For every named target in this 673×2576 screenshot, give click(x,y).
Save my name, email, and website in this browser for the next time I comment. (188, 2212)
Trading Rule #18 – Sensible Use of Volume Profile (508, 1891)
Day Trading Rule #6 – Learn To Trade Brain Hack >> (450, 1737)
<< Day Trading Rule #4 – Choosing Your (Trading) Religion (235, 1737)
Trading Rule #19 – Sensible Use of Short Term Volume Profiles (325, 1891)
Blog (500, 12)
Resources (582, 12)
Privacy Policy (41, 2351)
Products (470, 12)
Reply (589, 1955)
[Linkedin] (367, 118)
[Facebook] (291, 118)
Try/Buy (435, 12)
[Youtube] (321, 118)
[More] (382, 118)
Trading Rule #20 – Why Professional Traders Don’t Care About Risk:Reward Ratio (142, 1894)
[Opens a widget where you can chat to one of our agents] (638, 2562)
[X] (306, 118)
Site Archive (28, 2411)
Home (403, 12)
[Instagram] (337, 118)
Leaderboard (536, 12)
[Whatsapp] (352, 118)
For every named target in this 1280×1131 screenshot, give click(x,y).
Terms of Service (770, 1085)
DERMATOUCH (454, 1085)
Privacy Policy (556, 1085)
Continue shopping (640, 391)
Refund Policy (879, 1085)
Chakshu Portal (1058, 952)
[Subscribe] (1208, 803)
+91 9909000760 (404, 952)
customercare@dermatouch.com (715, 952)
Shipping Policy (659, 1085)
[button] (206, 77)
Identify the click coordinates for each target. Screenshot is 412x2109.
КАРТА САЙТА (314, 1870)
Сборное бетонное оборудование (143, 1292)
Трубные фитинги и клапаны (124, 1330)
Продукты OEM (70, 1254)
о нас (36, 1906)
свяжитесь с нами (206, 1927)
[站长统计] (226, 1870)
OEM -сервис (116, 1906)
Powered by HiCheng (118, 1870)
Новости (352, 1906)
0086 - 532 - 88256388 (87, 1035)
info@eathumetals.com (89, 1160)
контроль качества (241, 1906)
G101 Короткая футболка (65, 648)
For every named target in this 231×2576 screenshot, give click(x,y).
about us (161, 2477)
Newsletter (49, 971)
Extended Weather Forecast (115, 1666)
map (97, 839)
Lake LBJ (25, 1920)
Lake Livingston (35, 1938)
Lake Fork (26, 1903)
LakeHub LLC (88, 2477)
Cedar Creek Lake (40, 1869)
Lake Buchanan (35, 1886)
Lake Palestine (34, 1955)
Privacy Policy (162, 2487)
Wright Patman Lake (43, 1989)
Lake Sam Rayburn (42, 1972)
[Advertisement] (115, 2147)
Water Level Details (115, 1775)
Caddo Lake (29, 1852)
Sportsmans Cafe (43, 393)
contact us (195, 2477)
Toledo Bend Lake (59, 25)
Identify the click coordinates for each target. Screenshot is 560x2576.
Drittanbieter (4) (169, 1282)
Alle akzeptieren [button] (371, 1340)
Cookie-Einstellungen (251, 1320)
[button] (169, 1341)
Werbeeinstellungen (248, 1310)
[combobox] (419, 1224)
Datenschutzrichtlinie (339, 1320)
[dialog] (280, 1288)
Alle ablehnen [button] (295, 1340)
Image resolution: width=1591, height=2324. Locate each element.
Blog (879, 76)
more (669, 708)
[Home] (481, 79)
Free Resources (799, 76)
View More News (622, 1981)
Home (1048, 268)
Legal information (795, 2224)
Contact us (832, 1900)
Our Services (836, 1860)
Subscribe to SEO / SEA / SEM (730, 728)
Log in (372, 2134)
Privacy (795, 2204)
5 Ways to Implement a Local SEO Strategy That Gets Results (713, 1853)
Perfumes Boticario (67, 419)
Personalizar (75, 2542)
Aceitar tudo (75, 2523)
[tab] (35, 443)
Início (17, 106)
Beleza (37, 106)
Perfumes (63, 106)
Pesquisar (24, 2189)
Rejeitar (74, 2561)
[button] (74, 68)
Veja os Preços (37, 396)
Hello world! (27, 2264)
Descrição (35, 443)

-=-=-=-=-

*Exercise goal:* Each line above is to be set down again verbatim.

*Solution:*
For every named target in this 673×2576 screenshot, give click(x,y).
Save my name, email, and website in this browser for the next time I comment. (188, 2212)
Trading Rule #18 – Sensible Use of Volume Profile (508, 1891)
Day Trading Rule #6 – Learn To Trade Brain Hack >> (450, 1737)
<< Day Trading Rule #4 – Choosing Your (Trading) Religion (235, 1737)
Trading Rule #19 – Sensible Use of Short Term Volume Profiles (325, 1891)
Blog (500, 12)
Resources (582, 12)
Privacy Policy (41, 2351)
Products (470, 12)
Reply (589, 1955)
[Linkedin] (367, 118)
[Facebook] (291, 118)
Try/Buy (435, 12)
[Youtube] (321, 118)
[More] (382, 118)
Trading Rule #20 – Why Professional Traders Don’t Care About Risk:Reward Ratio (142, 1894)
[Opens a widget where you can chat to one of our agents] (638, 2562)
[X] (306, 118)
Site Archive (28, 2411)
Home (403, 12)
[Instagram] (337, 118)
Leaderboard (536, 12)
[Whatsapp] (352, 118)
For every named target in this 1280×1131 screenshot, give click(x,y).
Terms of Service (770, 1085)
DERMATOUCH (454, 1085)
Privacy Policy (556, 1085)
Continue shopping (640, 391)
Refund Policy (879, 1085)
Chakshu Portal (1058, 952)
[Subscribe] (1208, 803)
+91 9909000760 (404, 952)
customercare@dermatouch.com (715, 952)
Shipping Policy (659, 1085)
[button] (206, 77)
Identify the click coordinates for each target. Screenshot is 412x2109.
КАРТА САЙТА (314, 1870)
Сборное бетонное оборудование (143, 1292)
Трубные фитинги и клапаны (124, 1330)
Продукты OEM (70, 1254)
о нас (36, 1906)
свяжитесь с нами (206, 1927)
[站长统计] (226, 1870)
OEM -сервис (116, 1906)
Powered by HiCheng (118, 1870)
Новости (352, 1906)
0086 - 532 - 88256388 (87, 1035)
info@eathumetals.com (89, 1160)
контроль качества (241, 1906)
G101 Короткая футболка (65, 648)
For every named target in this 231×2576 screenshot, give click(x,y).
about us (161, 2477)
Newsletter (49, 971)
Extended Weather Forecast (115, 1666)
map (97, 839)
Lake LBJ (25, 1920)
Lake Livingston (35, 1938)
Lake Fork (26, 1903)
LakeHub LLC (88, 2477)
Cedar Creek Lake (40, 1869)
Lake Buchanan (35, 1886)
Lake Palestine (34, 1955)
Privacy Policy (162, 2487)
Wright Patman Lake (43, 1989)
Lake Sam Rayburn (42, 1972)
[Advertisement] (115, 2147)
Water Level Details (115, 1775)
Caddo Lake (29, 1852)
Sportsmans Cafe (43, 393)
contact us (195, 2477)
Toledo Bend Lake (59, 25)
Identify the click coordinates for each target. Screenshot is 560x2576.
Drittanbieter (4) (169, 1282)
Alle akzeptieren [button] (371, 1340)
Cookie-Einstellungen (251, 1320)
[button] (169, 1341)
Werbeeinstellungen (248, 1310)
[combobox] (419, 1224)
Datenschutzrichtlinie (339, 1320)
[dialog] (280, 1288)
Alle ablehnen [button] (295, 1340)
Image resolution: width=1591, height=2324. Locate each element.
Blog (879, 76)
more (669, 708)
[Home] (481, 79)
Free Resources (799, 76)
View More News (622, 1981)
Home (1048, 268)
Legal information (795, 2224)
Contact us (832, 1900)
Our Services (836, 1860)
Subscribe to SEO / SEA / SEM (730, 728)
Log in (372, 2134)
Privacy (795, 2204)
5 Ways to Implement a Local SEO Strategy That Gets Results (713, 1853)
Perfumes Boticario (67, 419)
Personalizar (75, 2542)
Aceitar tudo (75, 2523)
[tab] (35, 443)
Início (17, 106)
Beleza (37, 106)
Perfumes (63, 106)
Pesquisar (24, 2189)
Rejeitar (74, 2561)
[button] (74, 68)
Veja os Preços (37, 396)
Hello world! (27, 2264)
Descrição (35, 443)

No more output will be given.